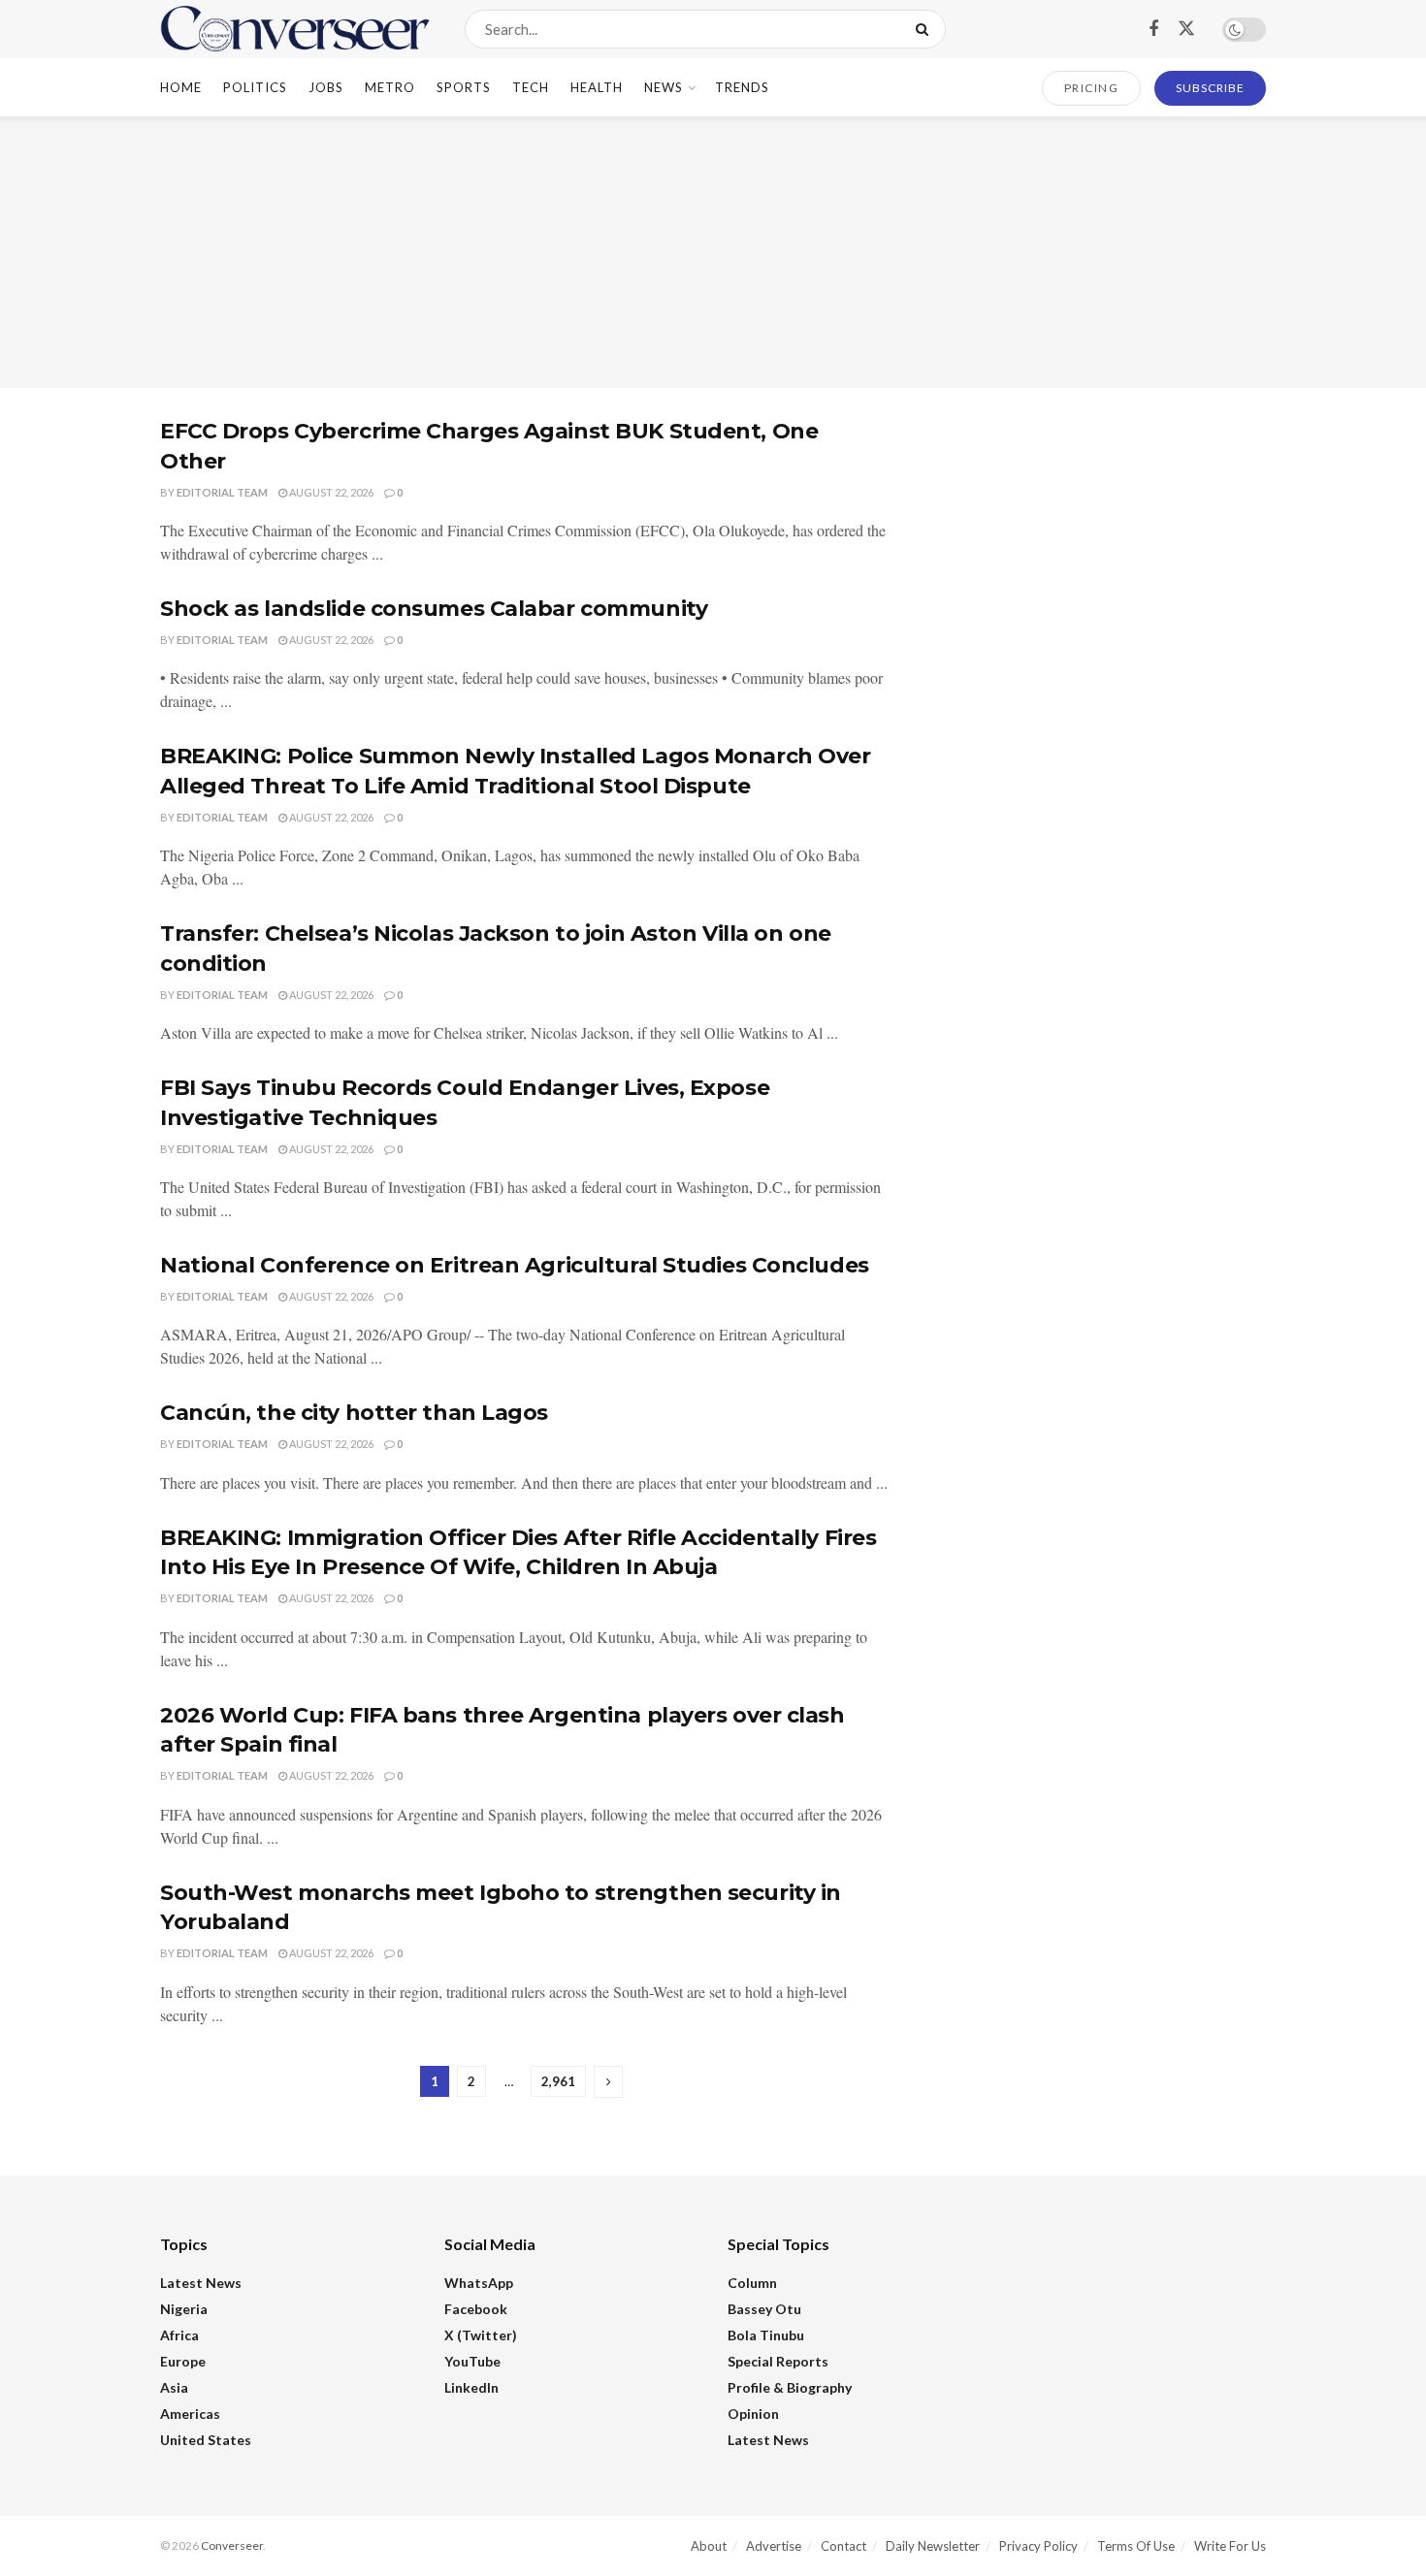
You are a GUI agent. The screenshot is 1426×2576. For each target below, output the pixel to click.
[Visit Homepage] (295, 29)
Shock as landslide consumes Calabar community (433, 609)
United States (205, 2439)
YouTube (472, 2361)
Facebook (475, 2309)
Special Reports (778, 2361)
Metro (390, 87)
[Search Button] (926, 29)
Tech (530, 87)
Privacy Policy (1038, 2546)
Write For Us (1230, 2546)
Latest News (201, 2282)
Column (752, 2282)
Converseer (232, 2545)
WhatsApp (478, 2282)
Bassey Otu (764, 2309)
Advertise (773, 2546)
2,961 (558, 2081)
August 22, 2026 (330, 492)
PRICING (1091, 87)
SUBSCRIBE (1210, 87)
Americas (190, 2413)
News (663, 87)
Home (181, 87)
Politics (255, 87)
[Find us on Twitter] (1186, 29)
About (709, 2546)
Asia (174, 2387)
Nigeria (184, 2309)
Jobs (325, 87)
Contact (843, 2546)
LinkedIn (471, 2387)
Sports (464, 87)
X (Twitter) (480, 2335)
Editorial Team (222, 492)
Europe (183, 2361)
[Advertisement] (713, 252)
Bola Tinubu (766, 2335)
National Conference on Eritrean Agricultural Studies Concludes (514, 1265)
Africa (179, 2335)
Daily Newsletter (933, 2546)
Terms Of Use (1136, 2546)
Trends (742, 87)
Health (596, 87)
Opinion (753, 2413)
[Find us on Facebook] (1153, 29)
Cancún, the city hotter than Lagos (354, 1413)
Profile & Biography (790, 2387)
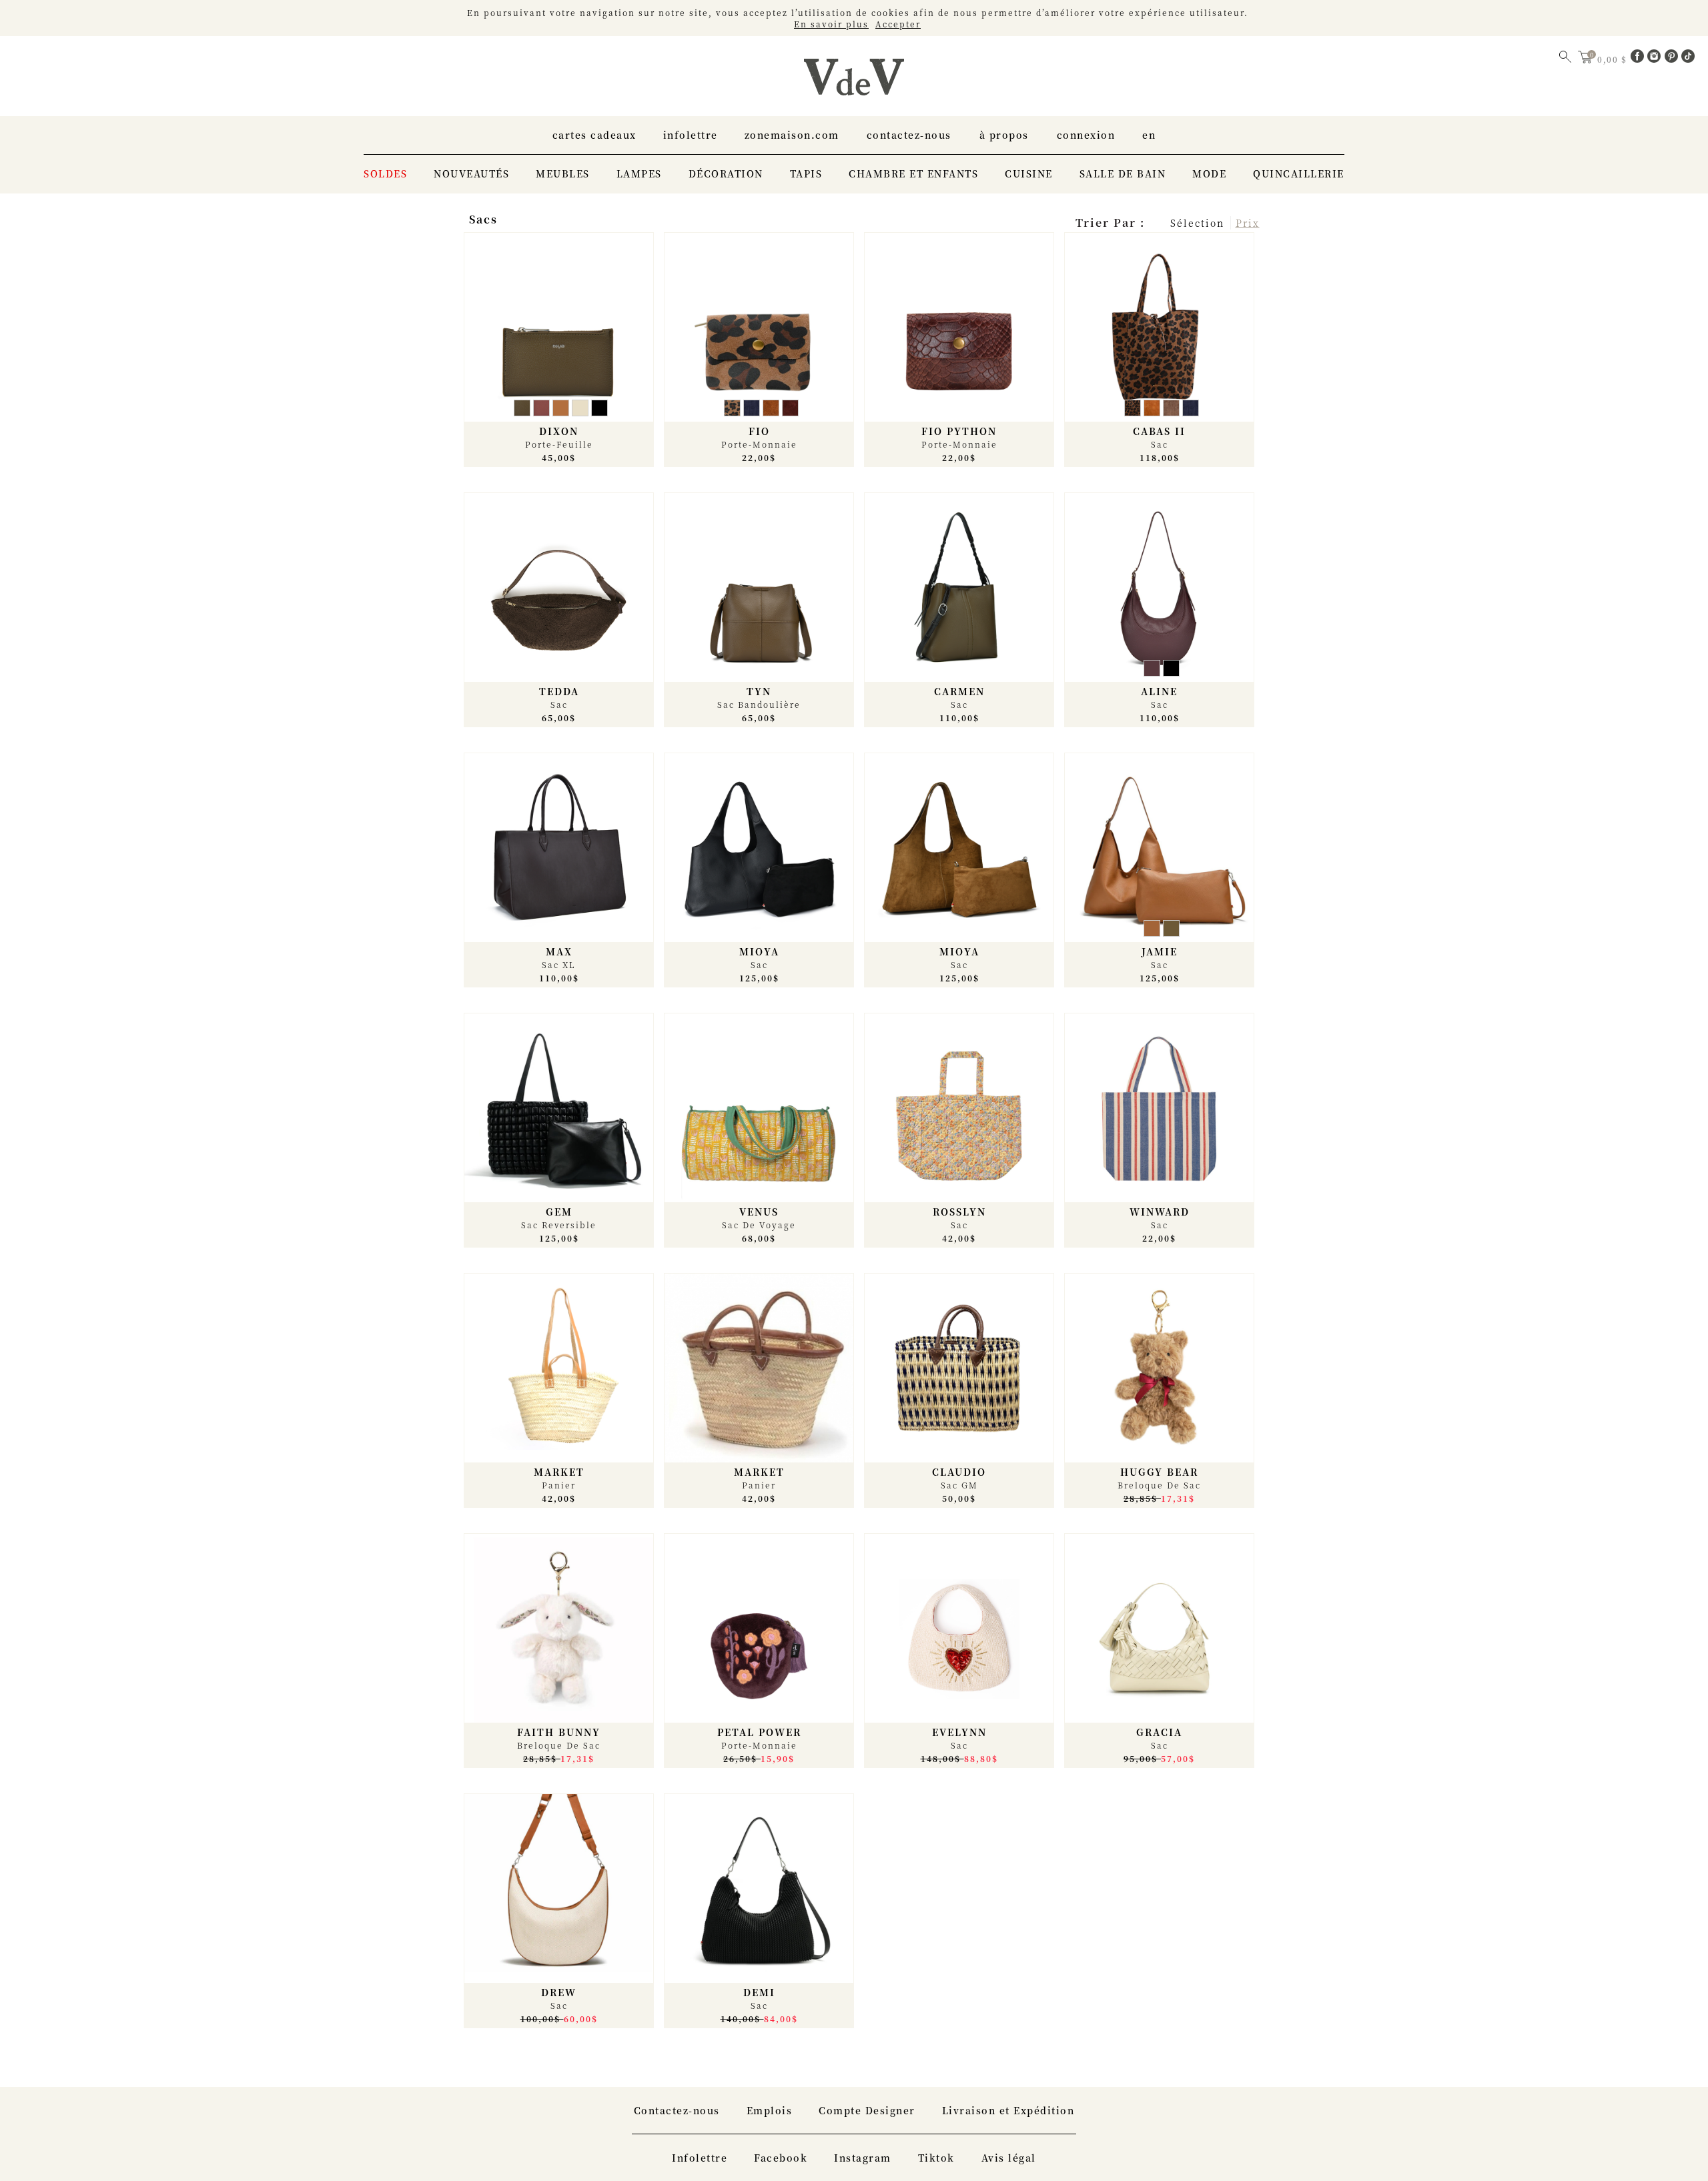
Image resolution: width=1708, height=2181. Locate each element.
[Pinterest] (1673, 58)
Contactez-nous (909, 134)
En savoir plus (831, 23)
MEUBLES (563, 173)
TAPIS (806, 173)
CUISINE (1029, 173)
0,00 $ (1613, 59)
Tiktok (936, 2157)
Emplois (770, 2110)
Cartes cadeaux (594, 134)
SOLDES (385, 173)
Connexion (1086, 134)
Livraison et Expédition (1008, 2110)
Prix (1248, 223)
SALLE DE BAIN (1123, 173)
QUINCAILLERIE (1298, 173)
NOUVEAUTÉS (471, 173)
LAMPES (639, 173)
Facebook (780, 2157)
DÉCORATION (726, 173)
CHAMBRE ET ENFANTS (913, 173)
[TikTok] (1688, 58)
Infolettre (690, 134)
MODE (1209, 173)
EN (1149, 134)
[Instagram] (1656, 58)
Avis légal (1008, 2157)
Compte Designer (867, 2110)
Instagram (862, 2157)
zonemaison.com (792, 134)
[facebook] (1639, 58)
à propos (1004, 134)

● **WHAT IS REQUIRED**
From the line containing "MODE (1209, 173)" down to the last line of the material, each line is to be retyped exactly; no other lines belong in the answer.

● **SOLUTION BELOW**
MODE (1209, 173)
EN (1149, 134)
[Instagram] (1656, 58)
Avis légal (1008, 2157)
Compte Designer (867, 2110)
Instagram (862, 2157)
zonemaison.com (792, 134)
[facebook] (1639, 58)
à propos (1004, 134)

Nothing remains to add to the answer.